Exercise objective →
From the data that follows, copy every line with the string "agent".

Dataset →
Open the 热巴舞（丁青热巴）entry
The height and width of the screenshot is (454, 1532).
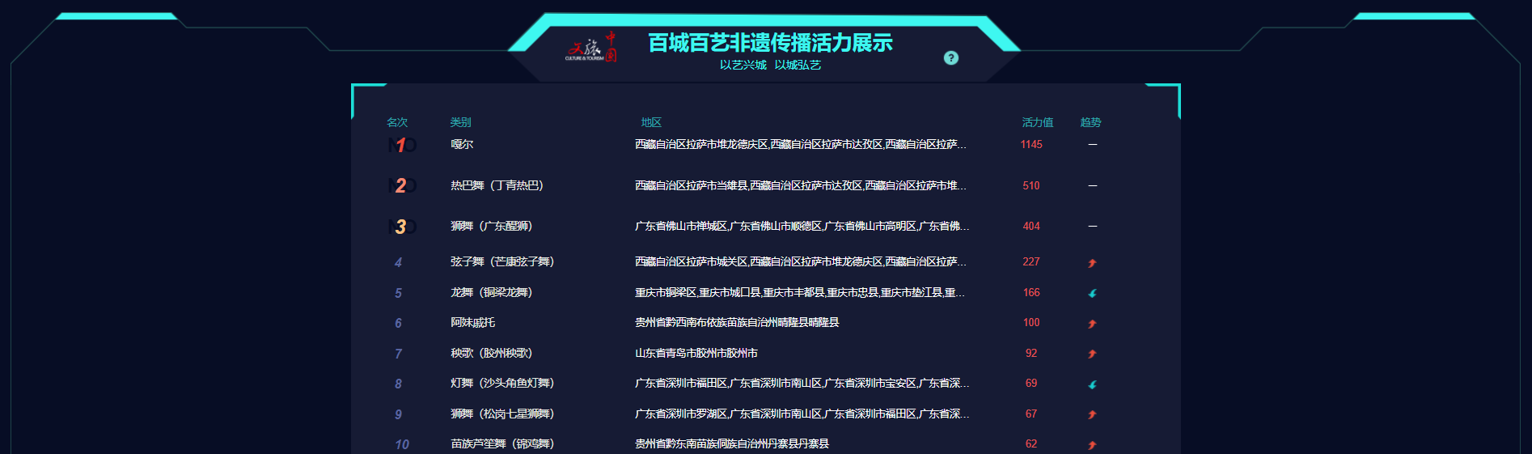click(497, 185)
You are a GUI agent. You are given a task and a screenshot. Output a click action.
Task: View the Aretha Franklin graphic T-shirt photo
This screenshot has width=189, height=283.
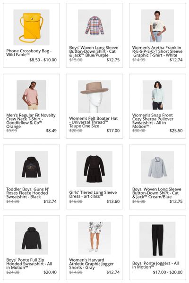click(x=157, y=26)
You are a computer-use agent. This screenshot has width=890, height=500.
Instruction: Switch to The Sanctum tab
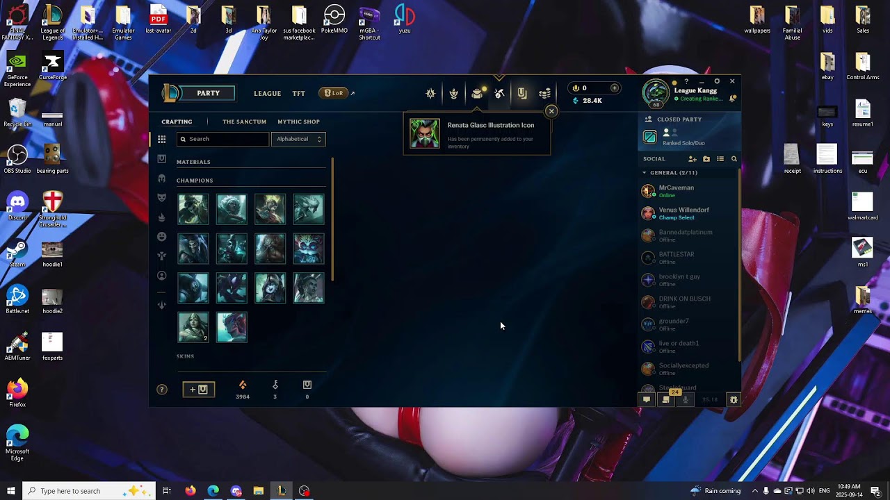click(x=244, y=122)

The completed task →
You are a GUI agent. You are given a task and a screenshot. Output a click action.
You are a computer-use agent. This screenshot has width=890, height=500.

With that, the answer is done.